Via libera da Sofia all’accordo con l’Italia per la base NATO a Kabile

 

Italpress –  Il Parlamento della Bulgaria ha approvato il 29 gennaio l’accordo bilaterale con l’Italia per la costruzione e l’uso congiunto di strutture militari nel distretto di Kabile, nei pressi della città di Yambol, destinato ad ospitare un contingente multinazionale della NATO e a rafforzare le capacità di deterrenza e difesa sul fianco orientale dell’alleanza atlantica.

Il documento, siglato il 23 dicembre 2025 dai rispettivi ministri della Difesa, Guido Crosetto per l’Italia e Atanas Zapryanov per la Bulgaria, è stato ratificato con il sostegno delle principali forze parlamentari bulgare e rappresenta un “passo strategico” volto a consolidare la presenza militare alleata in un’area geograficamente cruciale per la sicurezza europea.

La nuova installazione sorgerà nella zona militare di Kabile, dove esiste da anni una concentrazione di infrastrutture militari e logistico-addestrative, tra cui la vicina base aerea di Bezmer, punti nodali per il rapido schieramento di forze su vasta scala.

Secondo le autorità bulgare, la base consoliderà la logistica e il supporto operativo del Multinational Battlegroup in Bulgaria, gruppo tattico NATO che l’Italia guida dal 2022 nell’ambito dell’iniziativa “Enhanced Vigilance Activity” (eVA), concepita per incrementare la deterrenza dell’Alleanza dopo l’aggressione russa all’Ucraina.

Il battlegroup è già pienamente operativo con circa 700 soldati italiani affiancati da contingenti di altri Paesi alleati e sta evolvendosi verso capacità di livello più elevato, fino alla possibilità di schieramento di una brigata o persino di un’intera divisione nelle future configurazioni infrastrutturali.

L’accordo prevede che l’Italia si faccia carico della realizzazione delle infrastrutture necessarie per l’operatività della base, incluse strutture per alloggi, servizi logistici e aree di supporto, mentre la Bulgaria concorrerà anch’essa agli investimenti e all’allestimento delle componenti essenziali per il funzionamento delle installazioni.

La futura base, sebbene destinata principalmente ad attività di supporto logistico e di comando, potrà accogliere un numero di forze stimato superiore a 3.000 militari qualora si renda necessario potenziare la presenza NATO lungo l’asse sud-orientale dell’Alleanza, aumentando così la capacità di risposta rapida in caso di emergenze o crisi.

La ratifica bulgara ha visto un ampio consenso tra le forze politiche, ad eccezione di alcuni gruppi minoritari, che hanno sollevato dubbi sull’opportunità di insediare installazioni straniere in prossimità di comunità locali e hanno invocato la possibilità di un’effettiva consultazione pubblica.

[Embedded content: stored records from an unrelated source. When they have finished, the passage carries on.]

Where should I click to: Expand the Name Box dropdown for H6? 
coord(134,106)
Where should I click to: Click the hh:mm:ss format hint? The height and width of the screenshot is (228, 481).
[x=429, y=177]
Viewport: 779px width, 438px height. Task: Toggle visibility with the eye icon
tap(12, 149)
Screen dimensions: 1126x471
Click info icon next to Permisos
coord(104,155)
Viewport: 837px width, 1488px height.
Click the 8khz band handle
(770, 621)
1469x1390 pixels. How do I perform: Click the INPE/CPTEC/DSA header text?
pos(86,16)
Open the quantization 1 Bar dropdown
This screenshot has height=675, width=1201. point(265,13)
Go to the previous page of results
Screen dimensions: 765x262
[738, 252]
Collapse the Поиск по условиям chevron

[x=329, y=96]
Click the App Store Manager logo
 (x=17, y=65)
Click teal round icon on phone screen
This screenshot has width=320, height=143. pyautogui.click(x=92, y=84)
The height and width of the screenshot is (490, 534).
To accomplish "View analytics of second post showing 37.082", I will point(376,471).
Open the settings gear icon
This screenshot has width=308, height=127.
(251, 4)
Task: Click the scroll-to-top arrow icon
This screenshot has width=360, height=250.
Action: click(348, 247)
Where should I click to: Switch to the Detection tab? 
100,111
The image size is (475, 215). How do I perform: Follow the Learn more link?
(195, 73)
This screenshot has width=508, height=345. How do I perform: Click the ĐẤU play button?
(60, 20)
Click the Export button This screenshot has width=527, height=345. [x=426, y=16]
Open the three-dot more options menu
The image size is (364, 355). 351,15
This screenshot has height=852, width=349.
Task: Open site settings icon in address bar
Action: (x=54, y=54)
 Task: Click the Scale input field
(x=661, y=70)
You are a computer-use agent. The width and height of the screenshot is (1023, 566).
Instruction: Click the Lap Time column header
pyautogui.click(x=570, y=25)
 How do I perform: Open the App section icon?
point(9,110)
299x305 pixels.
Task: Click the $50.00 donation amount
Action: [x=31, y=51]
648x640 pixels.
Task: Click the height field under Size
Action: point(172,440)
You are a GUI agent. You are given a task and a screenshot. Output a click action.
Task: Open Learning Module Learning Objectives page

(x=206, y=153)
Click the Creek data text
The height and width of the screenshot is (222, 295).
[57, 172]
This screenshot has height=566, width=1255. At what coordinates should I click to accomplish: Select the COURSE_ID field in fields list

Tuttavia, i sostenitori dell’accordo hanno evidenziato come la cooperazione con l’Italia e l’impegno NATO siano essenziali per garantire sicurezza collettiva e stabilità regionale, soprattutto in un quadro internazionale segnato da sfide crescenti lungo il fianco orientale dell’Alleanza.

L’intesa segue il rafforzamento della presenza italiana in Bulgaria sotto l’iniziativa eVA, in cui l’Esercito Italiano ha assunto il ruolo di framework nation per il battlegroup dal 17 ottobre 2022, contribuendo con un contingente organico, strutture di comando e attività congiunte di addestramento con le forze alleate.

Tale ruolo di guida, formalmente riconosciuto dalla NATO, è stato ribadito da atti ufficiali del Ministero della Difesa italiano e testimonia il contributo diretto di Roma alla sicurezza comune e alla preparazione operativa delle forze sul teatro sud-orientale europeo.